Of the millions of potential architectures that it creates for a particular data set, MENNDL chooses the best one based on a neural network’s size, the degree to which it is computationally intensive to train, and its accuracy at detecting tumors in scans. The models that it selects are then trained intensively through separate tools to optimize them for particular inferencing challenges. These models, in turn, are stored by researchers in order to build a reusable library of neural-net architectures for various application challenges.
Exploiting the potential of neural-net pruning
One of the most promising neural architecture search approaches involves finding the optimal approach for “pruning” down a neural network up front. Alternately, some researchers start with sparse networks and only add connections and other complexities as necessary.

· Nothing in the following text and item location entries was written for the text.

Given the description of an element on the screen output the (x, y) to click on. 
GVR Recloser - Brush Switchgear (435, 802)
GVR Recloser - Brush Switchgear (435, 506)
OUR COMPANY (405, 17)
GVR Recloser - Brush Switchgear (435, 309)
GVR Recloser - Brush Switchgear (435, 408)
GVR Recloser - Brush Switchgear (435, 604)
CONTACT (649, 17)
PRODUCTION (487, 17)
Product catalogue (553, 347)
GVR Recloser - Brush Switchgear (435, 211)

These approaches, which are increasingly evident in the literature, produce sparse neural networks that keep only a small fraction of the connections, while maintaining similar or even superior performance on inferencing tasks compared to the full unpruned network. They boost a neural net’s accuracy and efficiency from the start and avoid or greatly reduce the need to train it prior to deployment.
Recent research at MIT uses pruning to radically reduce the amount of computing horsepower needed to do neural architecture search. Researchers have developed a neural architecture search algorithm that can directly learn specialized convolutional neural networks for target hardware platforms -- when run on a massive image dataset in only 200 GPU hours, which could enable far broader use of these types of algorithms.

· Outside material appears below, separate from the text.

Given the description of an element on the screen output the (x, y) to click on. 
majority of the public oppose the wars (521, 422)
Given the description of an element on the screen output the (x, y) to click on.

To achieve this, they developed ways to prune unnecessary neural network design components, thereby reducing computing times and requiring only a fraction of hardware memory to run a neural architecture search algorithm. Each outputted network runs more efficiently on specific hardware platforms, such as CPUs and GPUs, than neural networks designed by traditional manual approaches.
The neural architecture search algorithms can run on smaller proxy datasets and rapidly transfer their learned networks to larger data sets in production with no loss of accuracy. To achieve this speed and efficiency, researchers developed a technique called “path-level binarization,” which stores only one sampled neural-net path at a time, combined this with path-level pruning, and automatically adjusted the probabilities of paths to optimize both accuracy and efficiency. This approach also uses the latency on each target hardware platform as a feedback signal to optimize the architecture.

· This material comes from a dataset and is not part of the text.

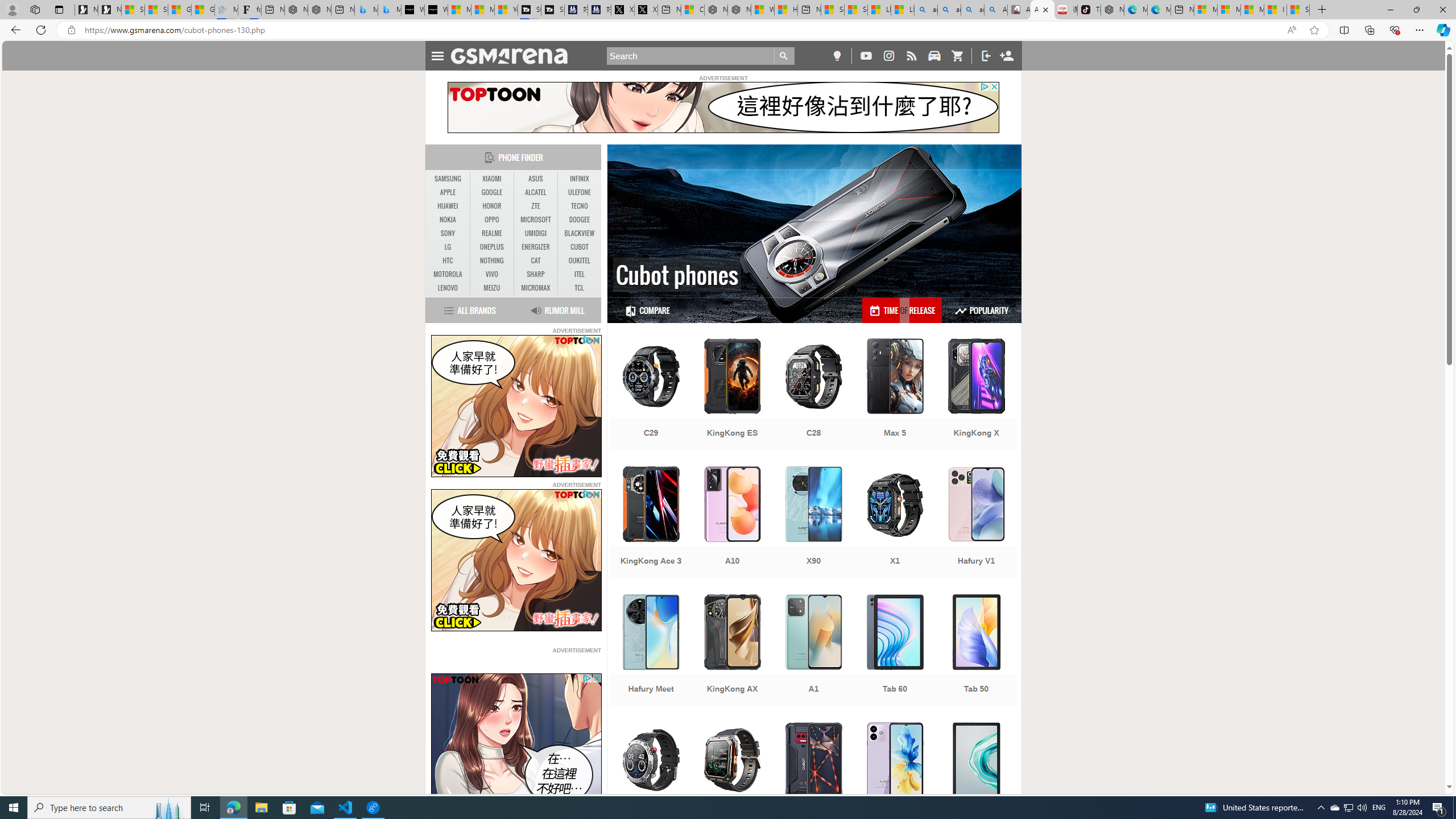
Newsletter Sign Up (109, 9)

If this approach gains traction, it could have a disruptive impact on the standard practice of data science. As discussed here, it could radically reduce the size of neural networks, boost their accuracy and efficiency, and enable anybody to build highly optimized networks without vast server farms and data lakes at their disposal.
As that trend picks up speed, it might someday eliminate the hyperscale-related advantages that the likes of Google, Amazon, and Microsoft have over the practice of building sophisticated AI. In the process, it could accelerate the ongoing democratization of AI so that even one-person shops can develop mind-blowing innovations that formerly would have been beyond their resources.